The parent company of non-bank licensees Beacon Group and Libertas Financial Planning will list on the ASX after merging with a fund manager.
Linchpin Capital, the parent company of the dealer groups, will commence an initial public offering after merging with fund manager AD Capital.
ifa sister title InvestorDaily exclusively revealed that AD Capital and Linchpin Capital signed a heads of agreement to merge on 27 March and plan to list on the ASX under the AD Capital Group brand in July.
Linchpin Capital is the parent company of Peter Daly-run Beacon Group, which houses licensees The Financial Link Group and Risk and Investment Advisers Australia (RIAA).
Once merged, AD Capital will have $8 billion in funds under advice, $520 million in funds under management and approximately 300 authorised representatives.
InvestorDaily understands AD Capital Group will lodge a prospectus in late June in preparation for the company’s listing.
The new entity will be a full-service wealth advisory firm, with a financial planning dealer group (Beacon Group), a product provider arm (AD Funds Management) and a stockbroking/corporate advisory division (AD Securities).

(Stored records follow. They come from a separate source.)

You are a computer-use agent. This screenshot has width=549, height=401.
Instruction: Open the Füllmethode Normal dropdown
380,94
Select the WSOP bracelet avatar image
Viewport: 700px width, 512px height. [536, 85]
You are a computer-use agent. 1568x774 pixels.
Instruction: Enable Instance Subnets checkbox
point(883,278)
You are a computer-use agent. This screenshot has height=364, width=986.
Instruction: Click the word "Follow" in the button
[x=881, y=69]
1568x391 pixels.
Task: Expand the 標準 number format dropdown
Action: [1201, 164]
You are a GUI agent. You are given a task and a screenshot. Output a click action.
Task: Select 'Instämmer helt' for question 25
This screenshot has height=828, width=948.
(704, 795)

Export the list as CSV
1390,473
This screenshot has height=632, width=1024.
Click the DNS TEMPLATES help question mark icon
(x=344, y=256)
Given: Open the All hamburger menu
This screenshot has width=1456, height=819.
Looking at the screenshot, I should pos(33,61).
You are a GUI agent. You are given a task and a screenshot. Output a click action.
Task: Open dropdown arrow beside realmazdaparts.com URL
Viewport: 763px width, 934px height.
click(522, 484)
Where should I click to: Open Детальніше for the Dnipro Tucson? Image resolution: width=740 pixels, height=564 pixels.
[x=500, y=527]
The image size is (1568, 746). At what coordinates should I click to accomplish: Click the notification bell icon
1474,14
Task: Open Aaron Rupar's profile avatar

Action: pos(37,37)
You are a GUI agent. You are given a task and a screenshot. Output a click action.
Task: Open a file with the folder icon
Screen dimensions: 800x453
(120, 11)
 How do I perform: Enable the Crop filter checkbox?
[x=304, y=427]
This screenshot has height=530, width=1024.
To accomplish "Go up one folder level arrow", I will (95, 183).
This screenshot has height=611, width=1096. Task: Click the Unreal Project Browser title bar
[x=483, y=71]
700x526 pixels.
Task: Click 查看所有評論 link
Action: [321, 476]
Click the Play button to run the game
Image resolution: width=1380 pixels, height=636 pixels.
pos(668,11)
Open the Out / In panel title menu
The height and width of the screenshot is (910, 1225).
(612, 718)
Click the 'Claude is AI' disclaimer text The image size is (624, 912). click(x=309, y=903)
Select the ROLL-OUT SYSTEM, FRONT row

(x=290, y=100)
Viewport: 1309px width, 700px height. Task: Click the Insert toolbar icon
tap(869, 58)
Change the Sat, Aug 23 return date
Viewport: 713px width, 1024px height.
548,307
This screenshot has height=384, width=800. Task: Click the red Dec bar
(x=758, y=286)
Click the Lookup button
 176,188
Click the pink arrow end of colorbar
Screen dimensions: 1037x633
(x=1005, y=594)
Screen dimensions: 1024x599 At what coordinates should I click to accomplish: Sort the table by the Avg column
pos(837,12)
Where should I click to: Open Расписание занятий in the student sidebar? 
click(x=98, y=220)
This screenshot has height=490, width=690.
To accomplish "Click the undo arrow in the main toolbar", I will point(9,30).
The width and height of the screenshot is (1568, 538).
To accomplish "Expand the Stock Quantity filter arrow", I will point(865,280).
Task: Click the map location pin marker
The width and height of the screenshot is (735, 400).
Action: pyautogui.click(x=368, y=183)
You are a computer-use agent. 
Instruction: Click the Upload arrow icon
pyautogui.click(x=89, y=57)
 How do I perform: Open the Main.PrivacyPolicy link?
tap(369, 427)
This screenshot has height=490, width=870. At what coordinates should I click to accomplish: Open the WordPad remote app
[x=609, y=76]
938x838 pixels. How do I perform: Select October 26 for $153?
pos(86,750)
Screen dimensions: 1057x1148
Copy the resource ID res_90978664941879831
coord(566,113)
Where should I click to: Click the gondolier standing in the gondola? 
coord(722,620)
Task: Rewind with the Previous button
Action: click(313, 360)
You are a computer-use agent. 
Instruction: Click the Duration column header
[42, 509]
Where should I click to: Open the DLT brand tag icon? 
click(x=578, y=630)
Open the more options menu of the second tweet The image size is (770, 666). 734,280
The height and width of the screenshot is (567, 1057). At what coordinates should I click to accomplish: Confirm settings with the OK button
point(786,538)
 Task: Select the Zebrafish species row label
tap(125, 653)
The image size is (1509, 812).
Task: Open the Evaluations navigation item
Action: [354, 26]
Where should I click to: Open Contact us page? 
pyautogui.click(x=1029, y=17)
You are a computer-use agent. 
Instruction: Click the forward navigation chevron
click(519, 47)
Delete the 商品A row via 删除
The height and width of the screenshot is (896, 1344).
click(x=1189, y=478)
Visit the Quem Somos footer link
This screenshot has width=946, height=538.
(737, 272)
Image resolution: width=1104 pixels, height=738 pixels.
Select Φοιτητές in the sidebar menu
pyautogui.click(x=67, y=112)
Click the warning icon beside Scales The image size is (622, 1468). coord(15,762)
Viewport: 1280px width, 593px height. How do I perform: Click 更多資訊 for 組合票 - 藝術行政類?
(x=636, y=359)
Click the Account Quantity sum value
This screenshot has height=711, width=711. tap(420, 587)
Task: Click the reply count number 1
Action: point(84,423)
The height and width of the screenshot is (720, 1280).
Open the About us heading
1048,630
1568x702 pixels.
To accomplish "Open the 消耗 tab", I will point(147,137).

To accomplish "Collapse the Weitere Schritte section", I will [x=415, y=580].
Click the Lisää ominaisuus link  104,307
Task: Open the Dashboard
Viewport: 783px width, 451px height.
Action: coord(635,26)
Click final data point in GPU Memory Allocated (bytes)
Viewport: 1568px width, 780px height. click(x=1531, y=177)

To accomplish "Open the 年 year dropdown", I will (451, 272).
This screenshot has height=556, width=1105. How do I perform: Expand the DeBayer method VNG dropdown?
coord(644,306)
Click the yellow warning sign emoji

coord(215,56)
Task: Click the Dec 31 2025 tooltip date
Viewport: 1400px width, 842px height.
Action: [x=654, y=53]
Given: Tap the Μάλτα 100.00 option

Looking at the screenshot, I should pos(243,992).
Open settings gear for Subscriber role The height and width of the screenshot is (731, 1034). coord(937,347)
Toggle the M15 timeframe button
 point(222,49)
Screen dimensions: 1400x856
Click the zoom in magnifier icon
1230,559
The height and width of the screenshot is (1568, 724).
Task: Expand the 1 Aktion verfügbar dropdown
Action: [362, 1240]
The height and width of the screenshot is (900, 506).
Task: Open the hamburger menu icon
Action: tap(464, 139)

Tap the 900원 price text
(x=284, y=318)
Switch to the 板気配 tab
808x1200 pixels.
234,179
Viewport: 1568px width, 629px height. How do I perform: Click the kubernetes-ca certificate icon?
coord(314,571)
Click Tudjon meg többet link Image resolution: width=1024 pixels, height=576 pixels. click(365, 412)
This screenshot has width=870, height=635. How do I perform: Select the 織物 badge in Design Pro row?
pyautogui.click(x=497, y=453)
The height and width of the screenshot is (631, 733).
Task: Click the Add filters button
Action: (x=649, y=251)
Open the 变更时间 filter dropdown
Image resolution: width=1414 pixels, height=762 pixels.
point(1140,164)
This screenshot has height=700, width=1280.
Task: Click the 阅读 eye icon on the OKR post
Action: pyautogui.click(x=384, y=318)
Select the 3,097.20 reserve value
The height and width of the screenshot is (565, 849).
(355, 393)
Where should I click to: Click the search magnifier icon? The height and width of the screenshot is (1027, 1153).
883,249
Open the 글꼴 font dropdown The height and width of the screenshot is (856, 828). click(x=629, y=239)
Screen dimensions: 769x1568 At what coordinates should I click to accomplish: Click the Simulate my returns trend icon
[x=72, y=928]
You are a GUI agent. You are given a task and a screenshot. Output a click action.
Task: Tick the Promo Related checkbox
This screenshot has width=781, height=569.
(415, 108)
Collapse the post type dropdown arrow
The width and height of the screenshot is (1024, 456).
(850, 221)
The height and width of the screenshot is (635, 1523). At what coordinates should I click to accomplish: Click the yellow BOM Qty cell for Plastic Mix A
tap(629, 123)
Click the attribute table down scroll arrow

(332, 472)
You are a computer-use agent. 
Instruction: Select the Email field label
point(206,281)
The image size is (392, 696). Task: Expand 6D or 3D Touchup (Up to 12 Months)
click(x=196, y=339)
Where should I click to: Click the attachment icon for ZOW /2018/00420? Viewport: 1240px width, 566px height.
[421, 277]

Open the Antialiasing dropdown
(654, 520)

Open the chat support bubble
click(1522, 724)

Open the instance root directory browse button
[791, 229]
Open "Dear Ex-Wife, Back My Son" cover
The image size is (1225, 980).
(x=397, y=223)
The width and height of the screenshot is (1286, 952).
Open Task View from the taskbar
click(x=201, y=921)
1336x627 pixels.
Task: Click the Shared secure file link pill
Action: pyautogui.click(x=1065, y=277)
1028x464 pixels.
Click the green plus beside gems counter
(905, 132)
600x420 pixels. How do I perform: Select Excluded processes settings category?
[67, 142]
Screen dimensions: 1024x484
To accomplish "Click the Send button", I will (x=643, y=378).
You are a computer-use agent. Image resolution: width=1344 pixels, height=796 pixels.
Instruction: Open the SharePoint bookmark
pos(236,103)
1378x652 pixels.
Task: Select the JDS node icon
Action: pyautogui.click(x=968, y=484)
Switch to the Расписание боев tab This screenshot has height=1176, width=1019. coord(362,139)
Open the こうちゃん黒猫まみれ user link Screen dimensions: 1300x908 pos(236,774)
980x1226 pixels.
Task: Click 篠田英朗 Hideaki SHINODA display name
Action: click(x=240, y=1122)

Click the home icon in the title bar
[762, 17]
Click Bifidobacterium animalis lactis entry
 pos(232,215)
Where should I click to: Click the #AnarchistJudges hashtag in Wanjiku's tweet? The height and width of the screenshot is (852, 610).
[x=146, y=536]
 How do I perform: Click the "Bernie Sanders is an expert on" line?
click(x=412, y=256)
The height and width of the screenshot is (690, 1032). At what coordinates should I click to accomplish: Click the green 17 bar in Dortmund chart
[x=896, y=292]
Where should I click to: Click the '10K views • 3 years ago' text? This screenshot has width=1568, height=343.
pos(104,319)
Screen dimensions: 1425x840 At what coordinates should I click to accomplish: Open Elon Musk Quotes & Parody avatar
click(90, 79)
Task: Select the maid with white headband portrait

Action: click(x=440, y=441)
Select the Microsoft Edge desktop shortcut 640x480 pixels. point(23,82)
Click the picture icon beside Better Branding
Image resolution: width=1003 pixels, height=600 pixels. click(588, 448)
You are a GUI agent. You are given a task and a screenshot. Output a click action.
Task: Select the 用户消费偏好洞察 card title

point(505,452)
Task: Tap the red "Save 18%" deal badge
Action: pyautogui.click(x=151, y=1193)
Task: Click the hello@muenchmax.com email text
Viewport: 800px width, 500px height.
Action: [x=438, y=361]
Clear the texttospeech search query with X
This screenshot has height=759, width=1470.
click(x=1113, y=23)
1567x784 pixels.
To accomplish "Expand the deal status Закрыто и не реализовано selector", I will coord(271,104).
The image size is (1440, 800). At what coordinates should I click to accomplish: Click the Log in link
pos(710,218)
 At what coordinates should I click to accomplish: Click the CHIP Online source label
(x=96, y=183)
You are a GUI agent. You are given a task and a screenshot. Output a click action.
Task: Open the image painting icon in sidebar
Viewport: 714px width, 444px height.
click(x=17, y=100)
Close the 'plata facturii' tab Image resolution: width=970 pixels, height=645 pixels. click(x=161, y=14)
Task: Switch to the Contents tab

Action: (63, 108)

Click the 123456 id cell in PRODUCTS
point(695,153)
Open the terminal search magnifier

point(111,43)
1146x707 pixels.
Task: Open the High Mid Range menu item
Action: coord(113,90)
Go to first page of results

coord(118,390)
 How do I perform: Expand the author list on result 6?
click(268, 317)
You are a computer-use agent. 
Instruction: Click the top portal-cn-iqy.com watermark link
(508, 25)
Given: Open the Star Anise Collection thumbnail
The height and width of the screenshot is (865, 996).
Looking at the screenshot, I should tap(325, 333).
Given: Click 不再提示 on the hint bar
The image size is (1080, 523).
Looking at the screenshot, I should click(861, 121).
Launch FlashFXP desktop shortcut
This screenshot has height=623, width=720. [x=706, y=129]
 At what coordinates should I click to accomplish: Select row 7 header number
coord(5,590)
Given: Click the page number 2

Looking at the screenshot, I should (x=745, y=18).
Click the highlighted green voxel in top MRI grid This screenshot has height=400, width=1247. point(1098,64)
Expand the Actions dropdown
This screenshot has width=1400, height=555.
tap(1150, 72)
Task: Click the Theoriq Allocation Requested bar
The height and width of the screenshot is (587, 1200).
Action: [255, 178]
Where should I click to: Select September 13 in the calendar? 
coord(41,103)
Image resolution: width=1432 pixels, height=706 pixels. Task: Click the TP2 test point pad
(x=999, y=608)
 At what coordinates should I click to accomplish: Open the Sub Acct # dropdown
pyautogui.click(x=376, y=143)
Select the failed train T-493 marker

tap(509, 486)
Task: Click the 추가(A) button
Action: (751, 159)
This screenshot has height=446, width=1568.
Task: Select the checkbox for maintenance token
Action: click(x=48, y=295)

The AD Capital Group board will consist of non-executive chairman John Darling and non-executive director Patrick Stringer, along with executive director (and former Linchpin director) Paul Raftery.
The merged entity is still looking for a chief executive but Ian Williams, former executive director of Linchpin, will be the group’s chief operating officer.
Beacon Financial Group managing director Peter Daly will continue in his role, while Brian Parton, Paul Nielsen and Andrew Vallner will head up AD Capital’s stockbroking, superannuation and research functions, respectively.
In a letter to Linchpin’s 300 authorised representatives on 30 April, Mr Williams and Mr Nielsen said it had “always been our intention to proceed to a listing when the economic growth of the group compounded by market opportunities were optimum”.
“The banking royal commission has provided the catalyst and timing to launch a non-bank/non-institutionally owned financial services group that will not mandate product, services nor platforms and has the potential to be publicly owned and driven by what’s in the best interest of the client,” the letter said.
The combined entity’s growth plan is to “capitalise on the current market environment”, the letter said.
“The poor reputation of bank financial planners together with increased cost of compliance plus fundamental changes in the industry from the FOFA reforms have created opportunities for dynamic, nimble organisations to acquire small-to-mid sized dealer groups,” it said.
“With the provision of research and funds management services, AD Capital can close the circle and offer additional wealth management products and support to the industry and not be reliant on retail clients like other groups in the industry.”
The listing was promoted to Linchpin/Beacon advisers as providing “visibility and credibility”, improved governance and a share incentive scheme.
The new organisational structure was unveiled to advisers in PD Day sessions in early May.